There is another interesting characteristic of Urban Prep, all of its students are African-American males.

For the third year in a row, this year, Urban Prep has a 100% graduation rate and all of the graduates are college bound. Take the time to view this link below from the Huffington Post and the video within it, I was personally moved to tears.


I was moved to tears because I know as a poor kid, raised by his Grandma and the village, who is an Ivy League graduate and lawyer, that this should and can be the norm. So, I have a few questions/thoughts for a family meeting.

1) Why aren’t there more of these charter schools throughout the Country? The blueprint has obviously been written and proven to be successful, just look at Urban Prep. There are others too! Is it politics, teacher’s unions, a conspiracy? I don’t know for sure! What I do know however is that we should be talking about it, researching it, demanding it, and most importantly making it happen!

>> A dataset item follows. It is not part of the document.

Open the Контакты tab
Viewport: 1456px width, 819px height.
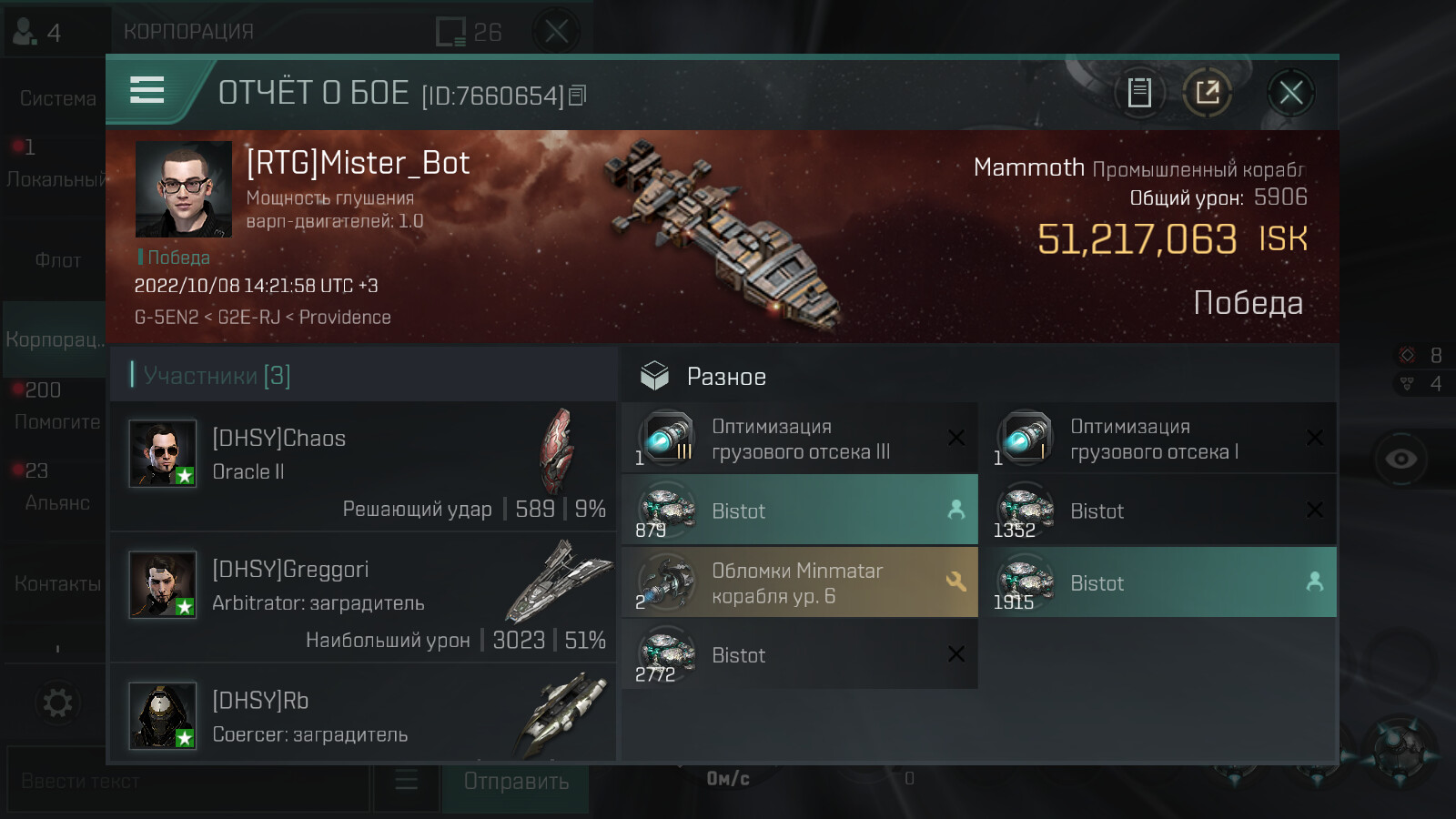pos(57,583)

2) Since the formula for success is obvious and readily available, why are we not insisting on the reformation of the public schools to enact this exact same plan?

3) Why wouldn’t everyone, from the liberal to the conservative, the tolerant to the bigot, understand that at the end of the day young men like this are and will continue to be positive contributors to our society, a good thing for us all no matter where you are on race, politics, economics, religion, or anything else.

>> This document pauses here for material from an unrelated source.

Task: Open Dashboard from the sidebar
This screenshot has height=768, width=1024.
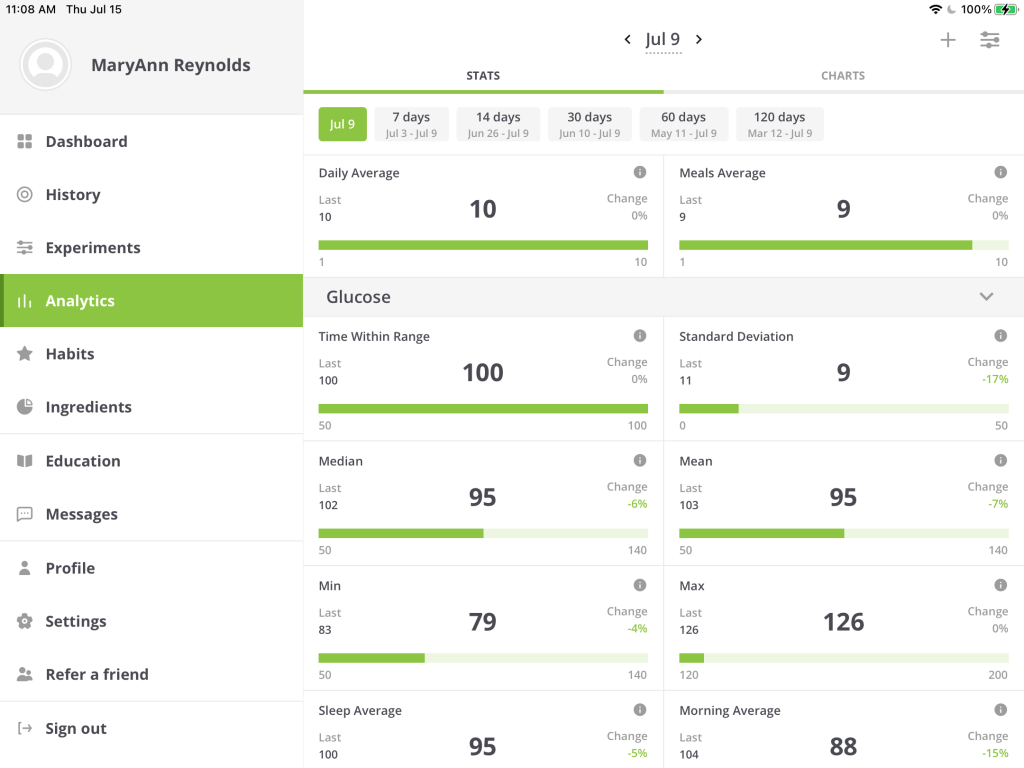Action: [86, 142]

The creed of Urban Prep, recited by its students daily, is so insightful. We must create and demand systems that allow all of the young men in similar circumstances to be exposed to the creed, believe it, adopt it, live it, and teach it to successor generations.

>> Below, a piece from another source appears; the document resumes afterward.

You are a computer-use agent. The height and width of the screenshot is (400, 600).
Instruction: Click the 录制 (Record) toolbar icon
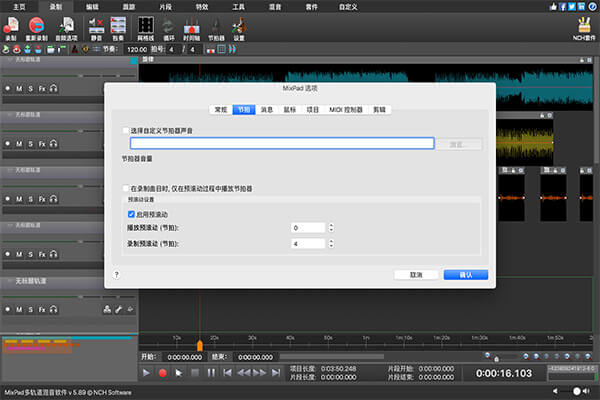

“We believe. We are the young men of Urban Prep. We are college bound. We are exceptional-not because we say it, but because we work hard at it.”

Read, learn, and share….. Have a Family Meeting and ask somebody why this approach is not implemented and taught in every urban setting in America.

Maybe it’s because unlike them….all we do is say it…… and we don’t work hard at it!

This entry was posted in African American Leadership, Conduct and Behavior, Education, Mentoring, Motivation, Politics, Public Charter School. Bookmark the permalink.


  1. momshieb says:

    This is wonderful; I ask the same questions so often, as a parent and a teacher. Why are we not demanding the BEST for all of our children, every day?

  2. Reggie Anderson says:

    My wife and I have talked about and studied the subject of the ” Urban College Prep environment for years”. Highly unpopular and marked by previous “charter school” failures, at times we felt it landed on deaf ears and minds when we had clearly done our research and invested our goal oriented wisdom. We have always looked for alternatives to the ultra-rich and elite learning institutions believeing that a childs mind and soul are nourished at home. Cleveland College Prepratory has augmented our teaching with a sound and proven method that fousters success for those who dare to challenge our current system of learning. Sure, there are many wake up calls for those who think their child will get it through osmosis only to be told their child needs “Saturday school”. Our well rounded and socially balanced12 year old son is an honor student who excells in math and science with vigor and my 8 year old daughter is following his lead with all A’s and believes she can compete in any environment, just ask the Cleveland Museum of Art art instructors on any given Saturday. It starts and continues with us, let’s demand the best out of our children and the best will happen, EVERYDAY. Have a meeting with those who can add to and lead to change, our future minds depend on it. Ideas are not waiting. Try one.